仕事帰りに習い事に向かって歩いている途中、いるはずもないその場所で。特徴のある歩き方と、他の人より頭2つぶんは高い身長。あなたは新しい恋人の手をしっかり握って歩いていた。どうしてそんなに険しい顔をしていたのか。

よりによって、昔あなたに別れを告げられた街、あなたが普段はいないであろう街。秋のはじまりの少し冷たくなってきた空気。夕方と夜の狭間の薄暮れで、空はほんのりオレンジが残った濃いブルー。

別れた後にもう一度好きと言ってくれたけれど、わたしはそれまでのことが不安で応えることができませんでした。その後わたしは別の人と結婚した。

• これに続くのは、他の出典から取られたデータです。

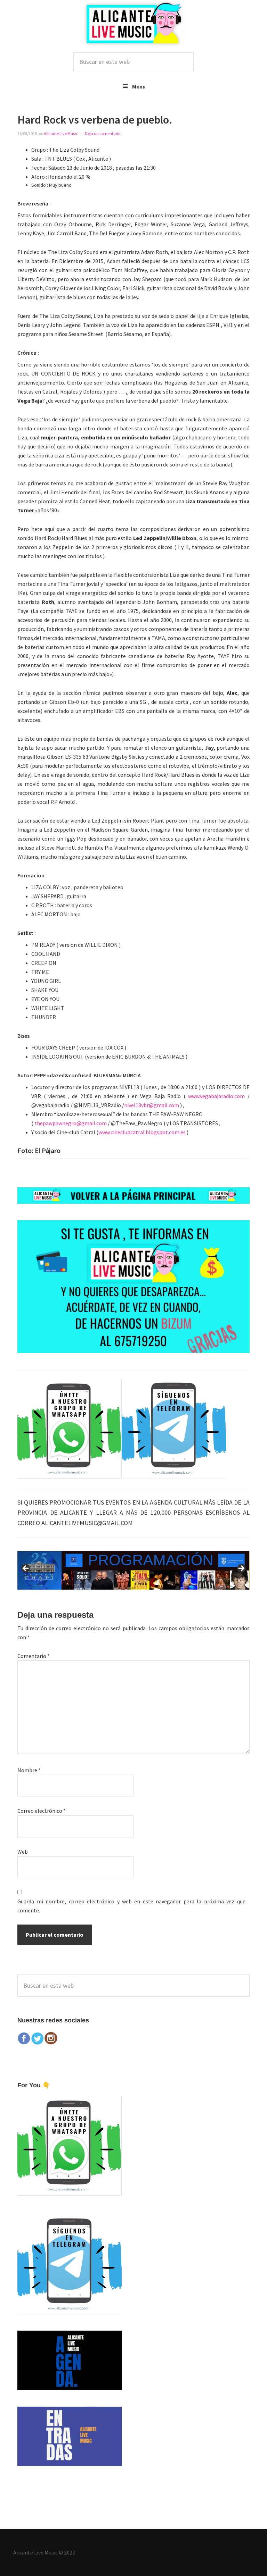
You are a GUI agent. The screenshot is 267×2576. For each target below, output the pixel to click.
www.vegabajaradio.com (216, 1096)
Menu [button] (139, 86)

わたしにとってあなたが最後の恋愛でした。お付き合いした期間は短かったけれど、とても大好きで、自分の全てをかけて支えたいと思っていました。支えたいということがどれだけ自分勝手で傲慢なことか気づいてしまってもう元には戻れなかった。

わたしにはもう別の共に生きていきたいと思えるパートナーがいる。でもなぜ。こんなに切なくて心がぎゅっとするのはなぜなんだろう。なぜ、とは思うけれど、お互いのペースで前に進んでいるんだなあということを目の当たりにできた嬉しさもある。

大切な感情にたくさん気づかせてくれてありがとう。しあわせになろうね。